Лия, как я уже отметил ранее, является кадровым офицером, имеет воинское звание капитана пограничной охраны, и она наша непосредственная начальница. Она сидит в углу зала за столиком, заставленном телефонами и радиоаппаратурой. Через неё проходят все паспорта наших клиентов.

Ей 37 лет, и она, как я уже писал, — моя двоюродная сестра. Мы дружим семьями, и я думал, что знаю всё о Лии, её муже и о двух её детях. А оказалось, к моему великому сожалению, что самого главного — и истинно трагического! — в жизни моей двоюродной сестры я не знал. Я расскажу об этом чуть ниже.

В сентябре 1939 года её родители — мои дядя и тётя, — польско-еврейские коммунисты, свято верившие в прекрасный Советский Союз, бежали из Восточной Польши, спасаясь от наступавших гитлеровских войск. В 41 году, в узбекском Самарканде, в эвакуации, они родили девочку и назвали её Лия в честь знаменитой русской партизанки Лизы Чайкиной. Ни на идиш, ни в иврите нет имени «Лиза», и пришлось заменить его библейским именем «Лия». Пользуясь своим польским происхождением, её родители, уже успевшие разочароваться в «прекрасной» стране Советов, эмигрировали через Польшу в Израиль в 1955 году, когда нам, простым евреям советского происхождения, нельзя было даже думать об эмиграции.

Как я уже упомянул, у Лии двое детей. У неё нет никаких проблем с младшим сыном Ави, тринадцати лет. А вот со старшей дочерью Наоми, восемнадцатилетней красавицей, у Лии столько неразрешимых проблем, что их хватило бы на три семьи!

Ни я, ни моя жена — никто из нас не знал об этих проблемах, пока однажды в обеденный перерыв Лия, сидя со мной на скамейке на берегу Иордана и прикуривая одну сигарету от другой, не стала почти со слезами рассказывать мне о своей Наоми.

— Представляешь себе, Лёва, — говорила она, вытирая платком глаза, — Наоми стала комсомолкой…

— Кем!?

— Комсомолкой! В Израиле! — не в Советском Союзе, а тут, в нашей стране! Членом Коммунистического Союза Молодёжи Израиля.

— Разве есть такой?

— Есть. К несчастью, существует. И даже посылает своих членов за границу, на всякие съезды таких же идиотов! И Наоми недавно побывала в Испании, на всемирном съезде молодёжных коммунистических организаций. И даже выступила там со страстной речью о тяжёлой участи палестинского народа, изнывающего под гнётом израильской военщины.

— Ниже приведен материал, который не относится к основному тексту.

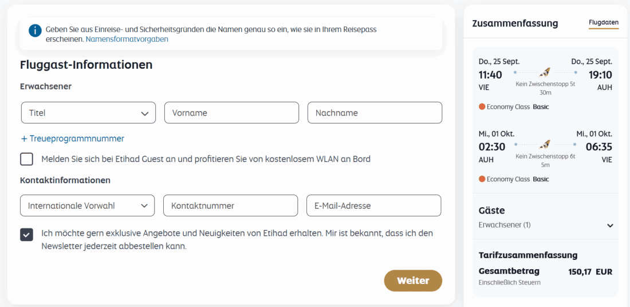Enable the Etihad Guest sign-up checkbox
This screenshot has height=307, width=630.
(x=26, y=159)
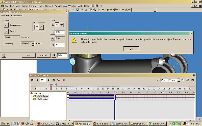Screen dimensions: 202x126
Task: Click Cancel in Animate Components dialog
Action: [x=43, y=55]
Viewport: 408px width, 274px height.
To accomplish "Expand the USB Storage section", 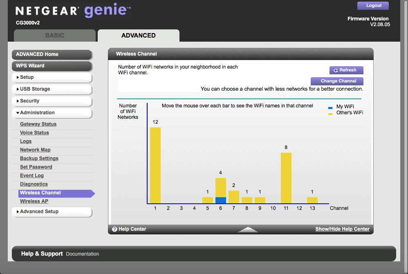I will click(52, 89).
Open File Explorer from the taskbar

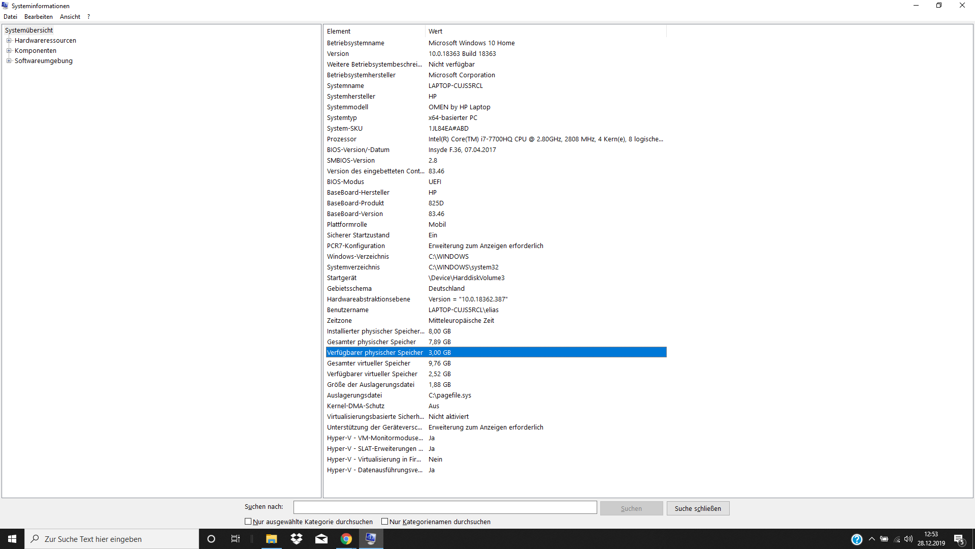coord(271,539)
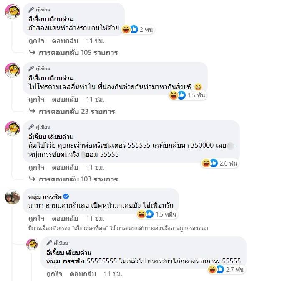This screenshot has height=281, width=282.
Task: Click the duck avatar of the first comment
Action: tap(13, 12)
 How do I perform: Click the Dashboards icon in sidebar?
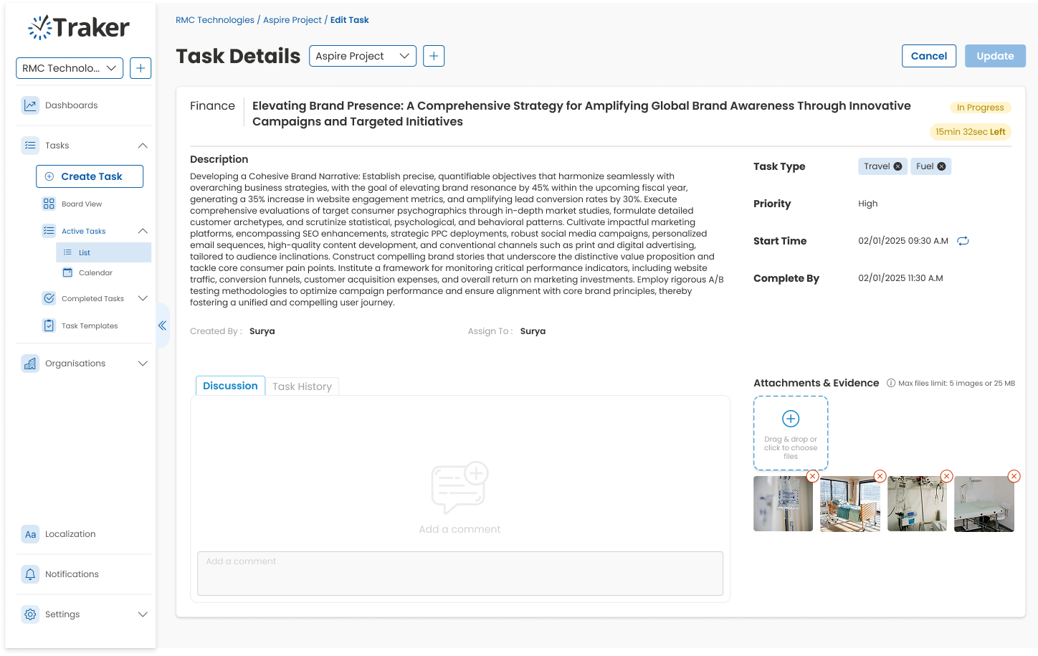[x=30, y=105]
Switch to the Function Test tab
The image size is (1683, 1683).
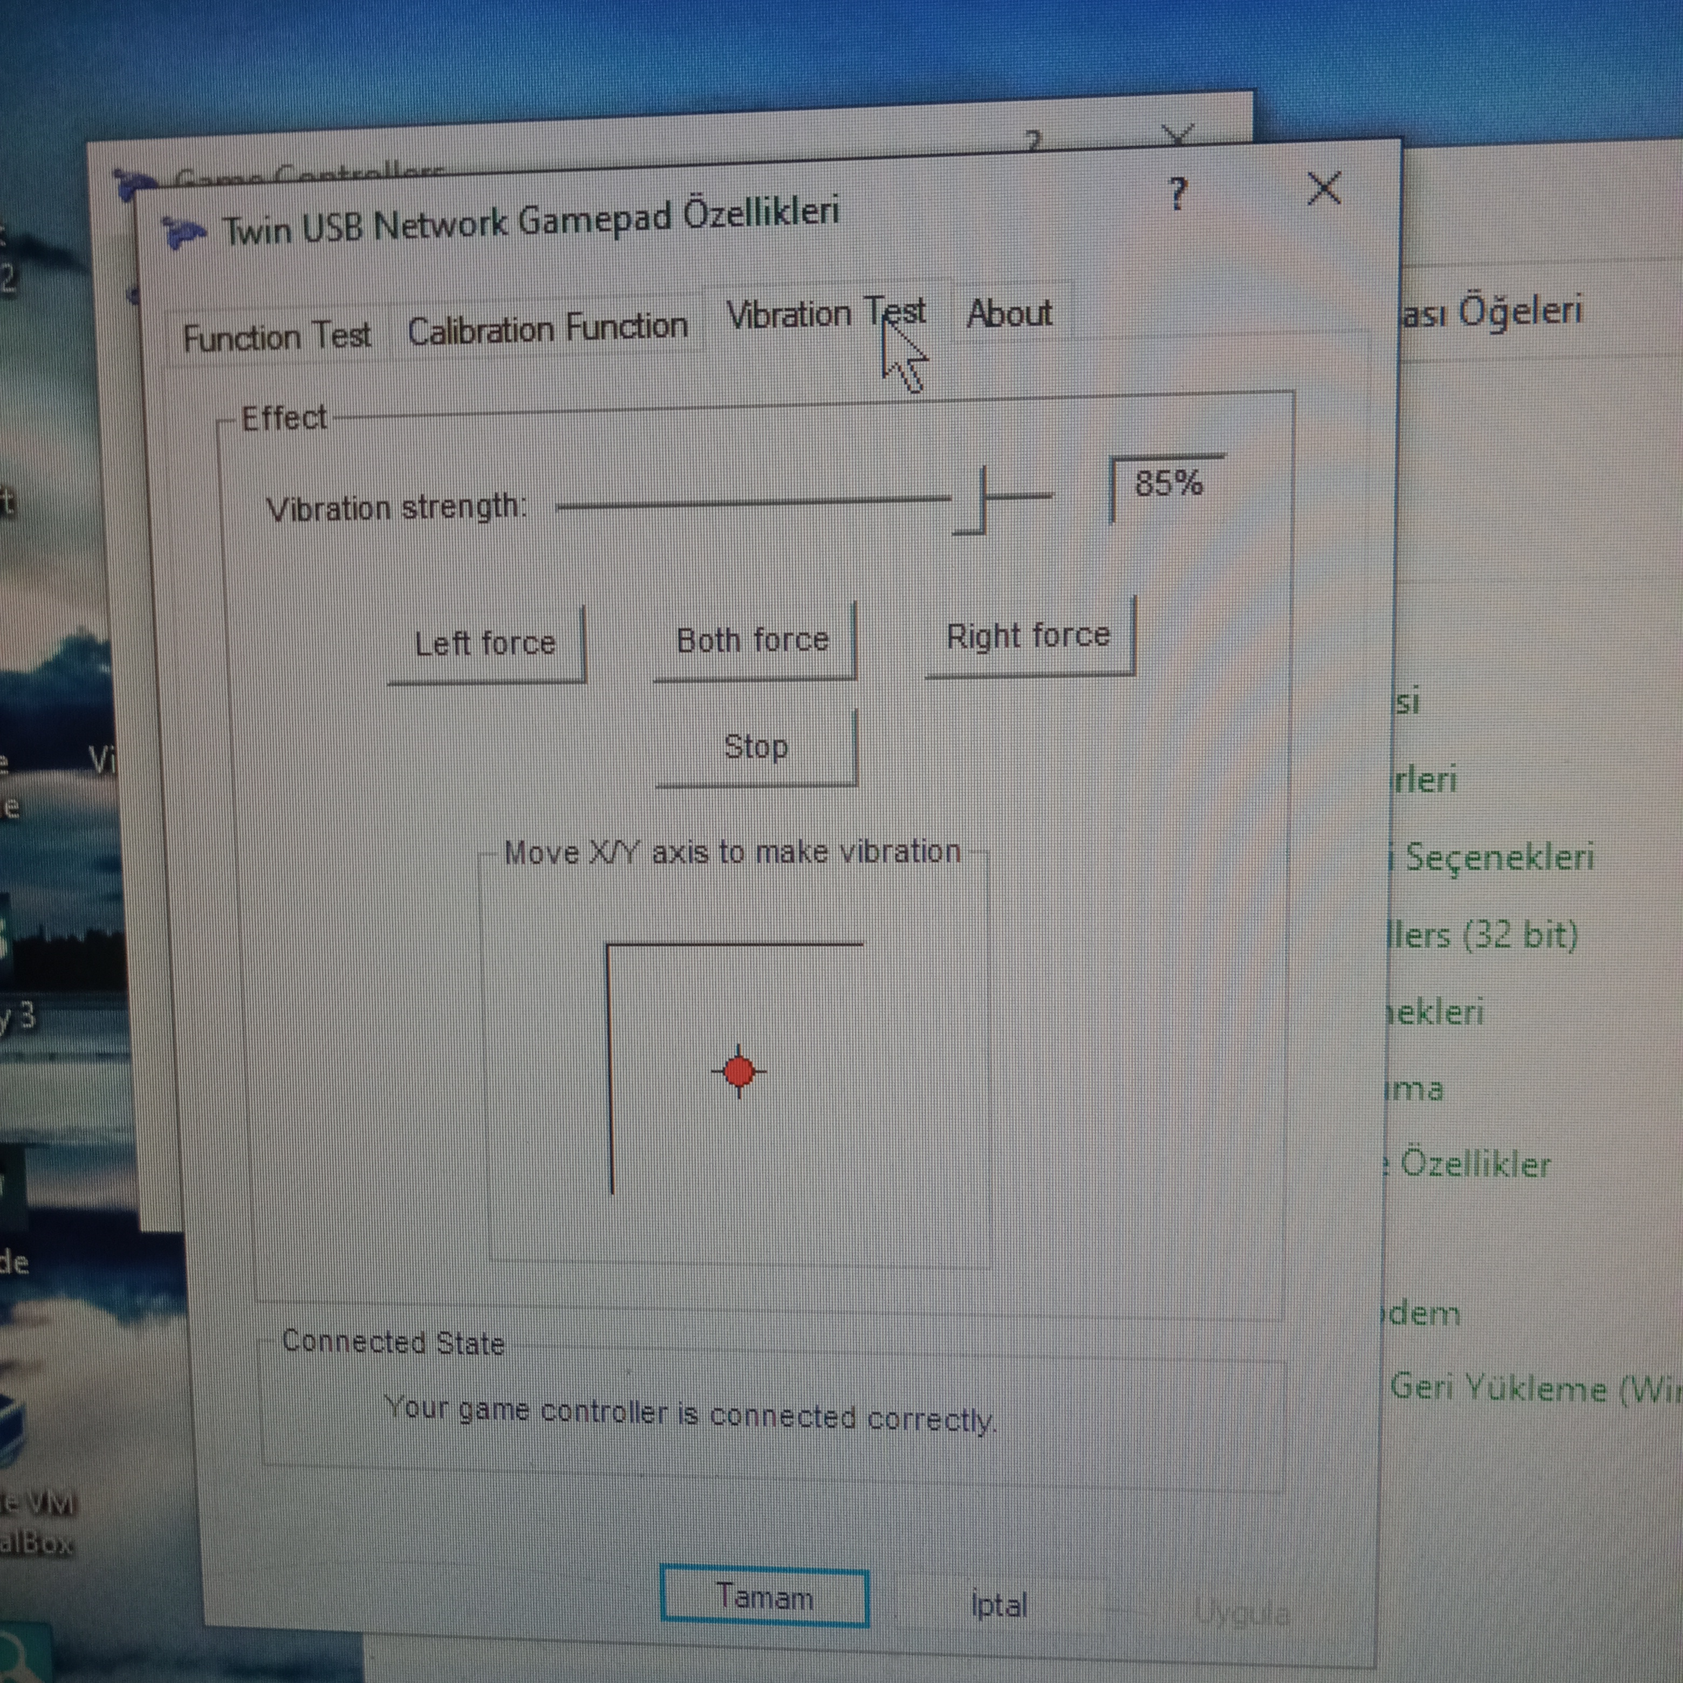(277, 336)
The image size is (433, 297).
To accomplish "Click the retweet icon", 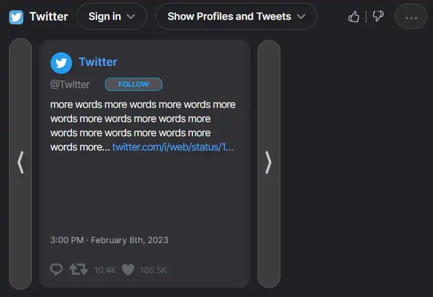I will pos(79,269).
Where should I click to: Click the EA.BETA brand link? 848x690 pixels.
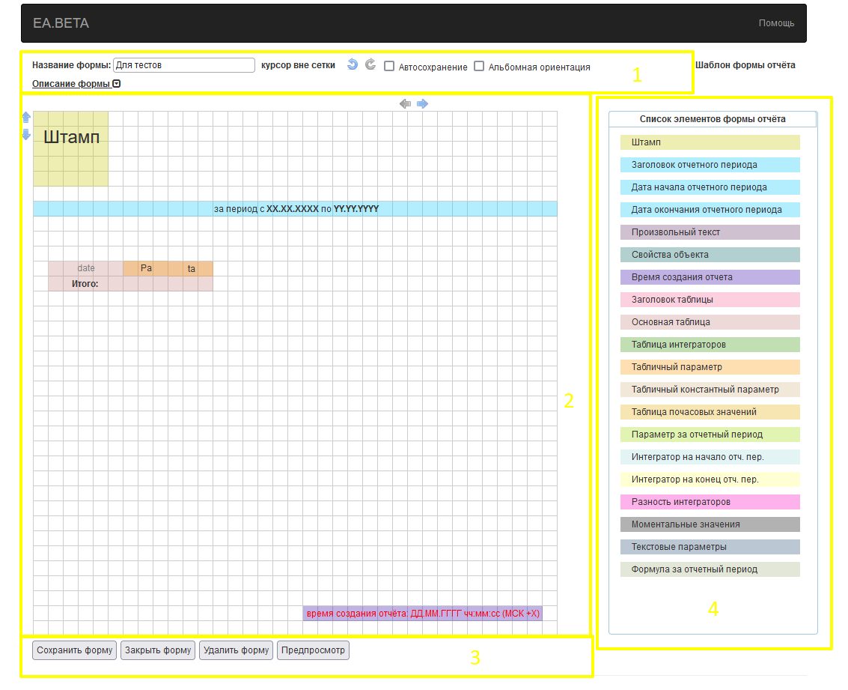coord(61,23)
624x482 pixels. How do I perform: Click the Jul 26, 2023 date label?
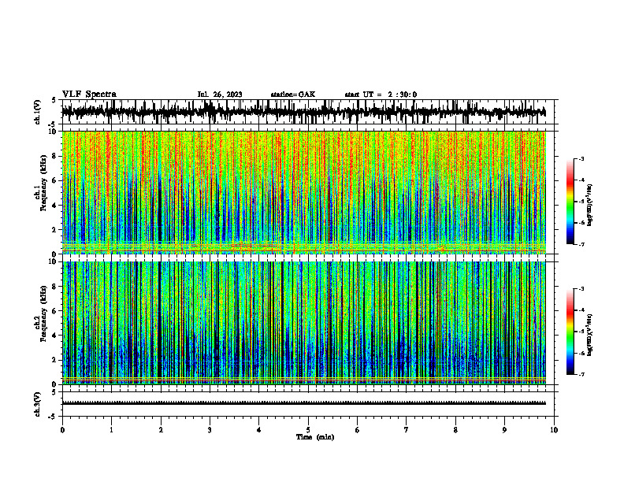click(220, 95)
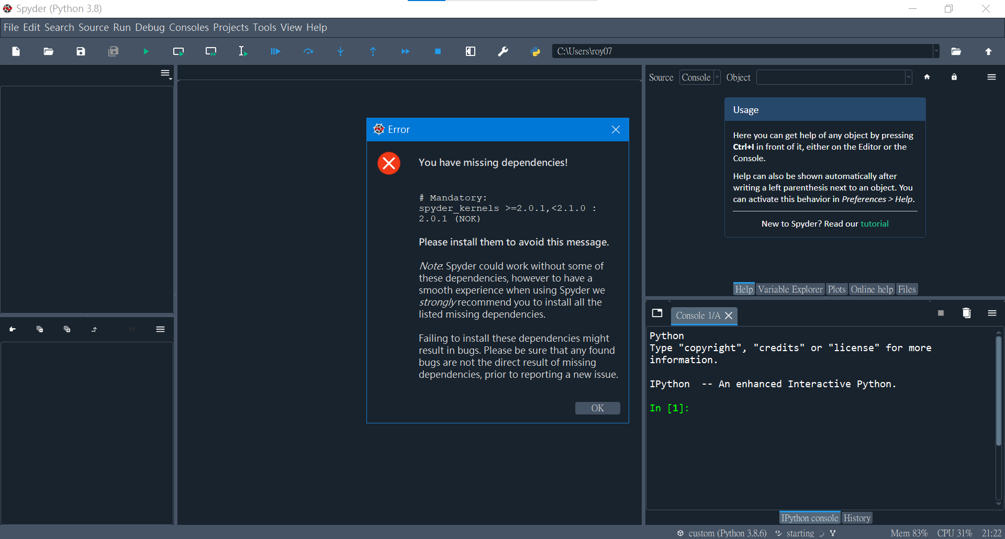Screen dimensions: 1005x539
Task: Open the Spyder tutorial link
Action: coord(875,223)
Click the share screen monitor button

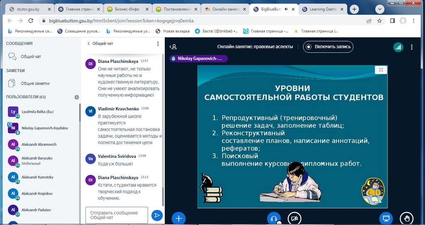(386, 218)
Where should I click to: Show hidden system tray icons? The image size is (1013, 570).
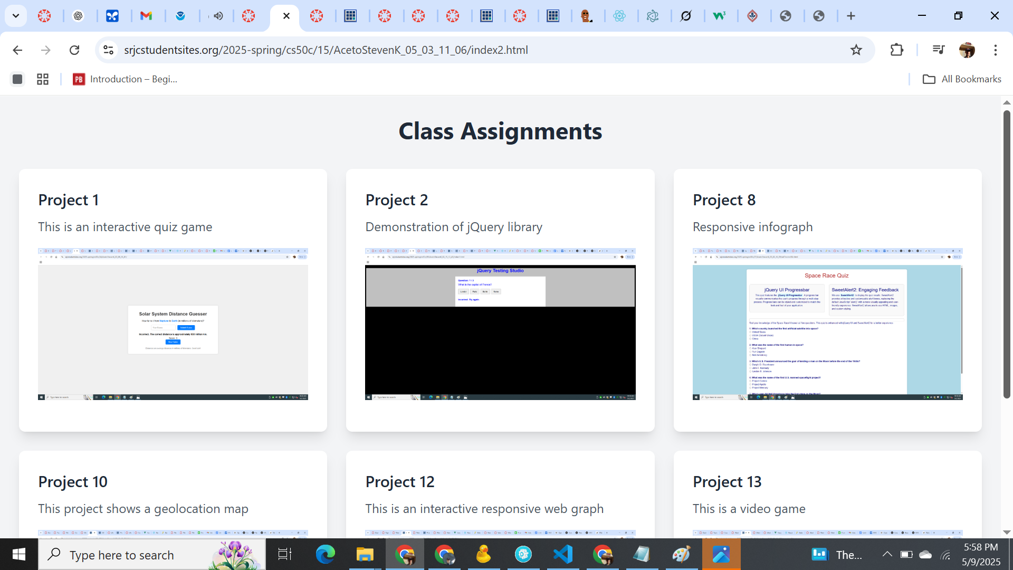pos(887,554)
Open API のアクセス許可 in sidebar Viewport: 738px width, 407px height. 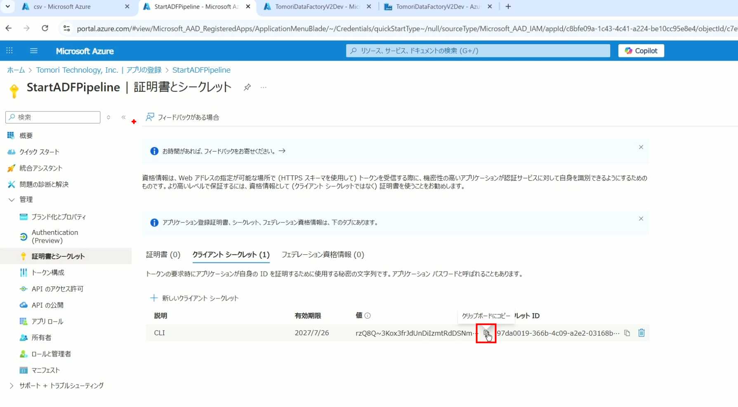[x=57, y=289]
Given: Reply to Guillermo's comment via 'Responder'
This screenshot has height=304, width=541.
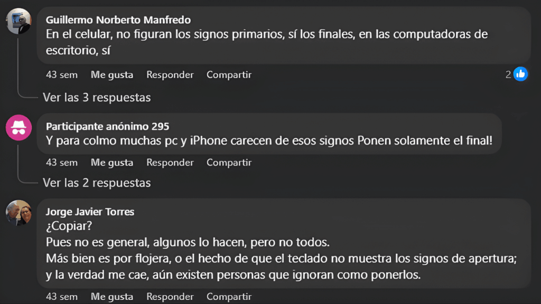Looking at the screenshot, I should click(170, 74).
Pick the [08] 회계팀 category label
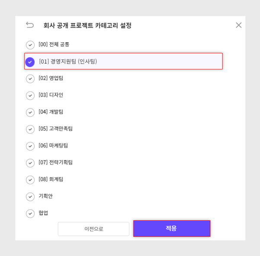Viewport: 260px width, 256px height. pos(51,179)
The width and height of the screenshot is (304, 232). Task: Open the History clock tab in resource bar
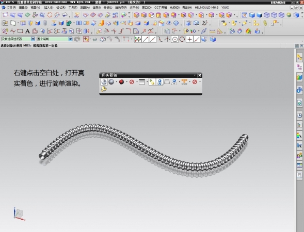pos(299,115)
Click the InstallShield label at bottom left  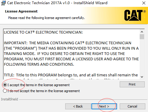pos(10,99)
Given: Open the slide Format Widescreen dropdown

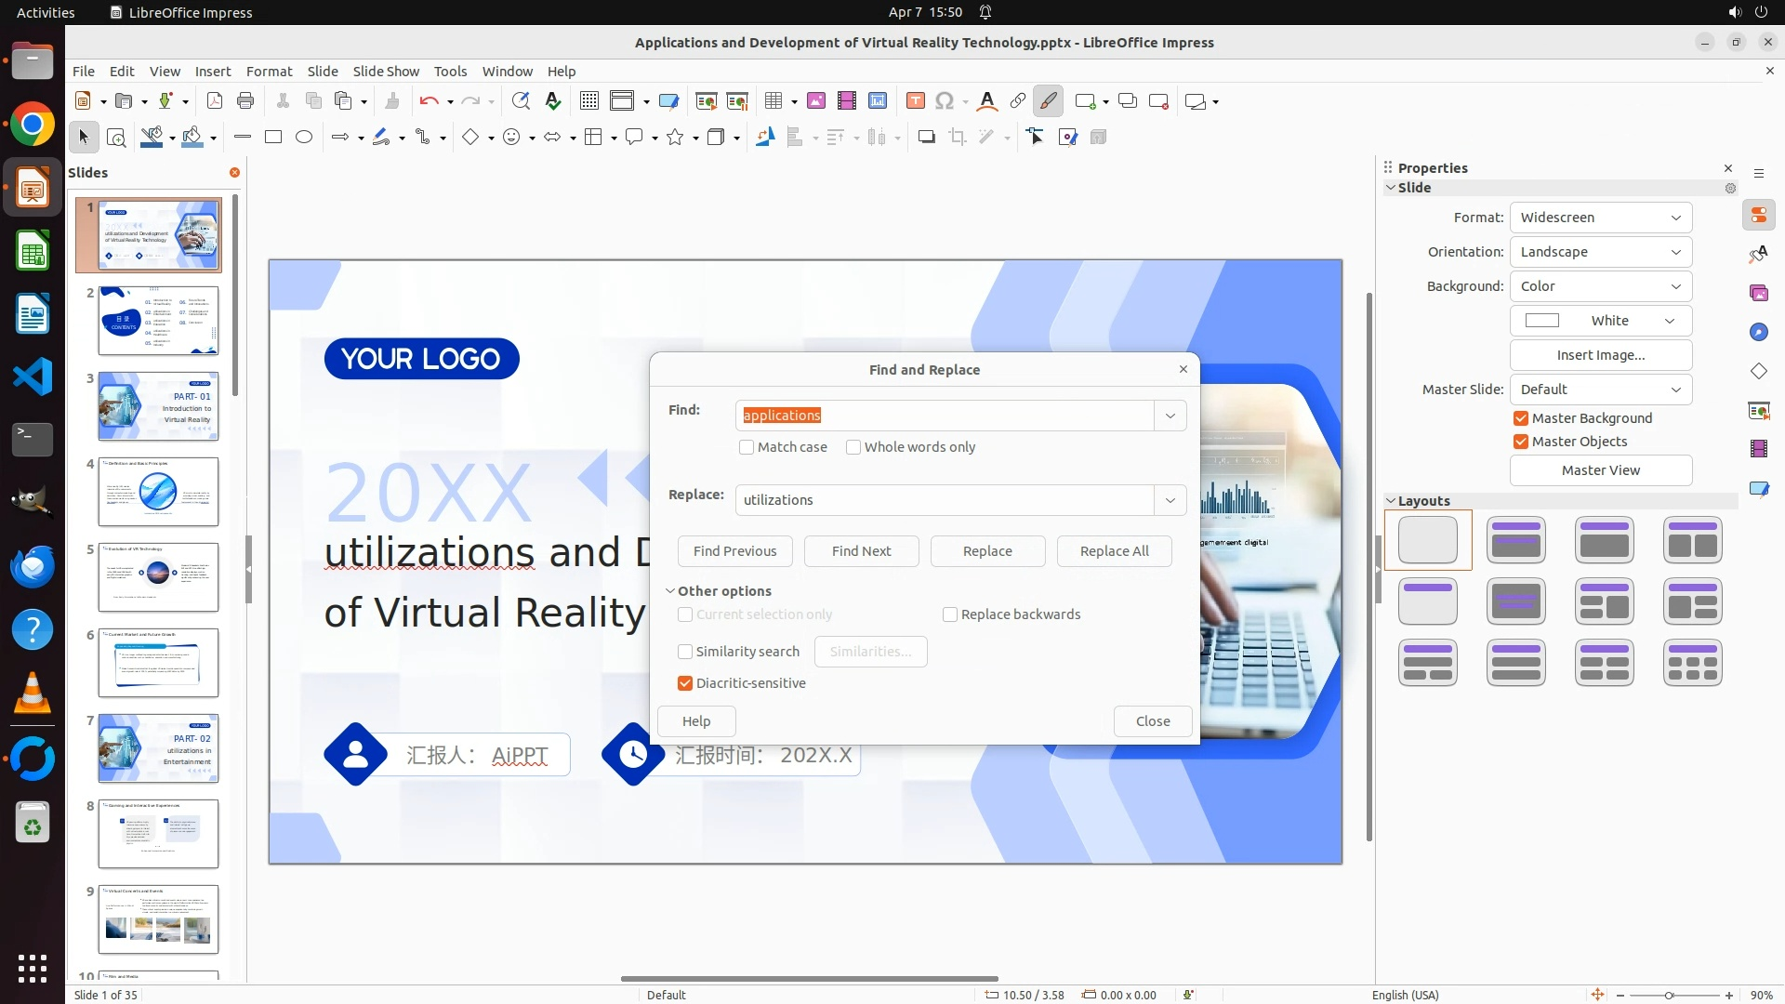Looking at the screenshot, I should point(1600,218).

— Ты никогда нам об этом не говорила. И Давид молчал.

Давид, муж Леи, полковник-танкист, вообще очень немногословный человек, но Лия, такая разговорчивая, тоже умудрилась за три прошедших года не упомянуть ни разу о превращении своей дочери в «израильскую комсомолку».

— Она ни о чём другом не может говорить, — продолжала Лия, — кроме как о «трагедии палестинского народа». Она с группой таких же «комсомольцев» ездит по лагерям беженцев на Западном Берегу — под Иерусалимом, в Шхеме, Иерихо и Дженине — и привозит туда всевозможные медикаменты, обувь, предметы домашнего обихода… И учит их детей английскому.

— Как это она не боится ездить по лагерям палестинских беженцев? Там же сплошные террористы. Её ведь могут запросто убить.

Лия отрицательно качнула головой.

— Никто её не тронет пальцем.

— Почему?

— Потому что она завела себе палестинского «бойфренда», который её всюду сопровождает.

Лия с минуту молчала, глядя мимо меня на мутные воды Иордана. Потом повернулась ко мне и медленно, с трудом произнося слова, сказала: — Ему 22 года… Безработный… Необразованный… Школу не окончил… Ни иврита, ни английского толком не знает… Но красивый, высокий… Его зовут Амир Рабах…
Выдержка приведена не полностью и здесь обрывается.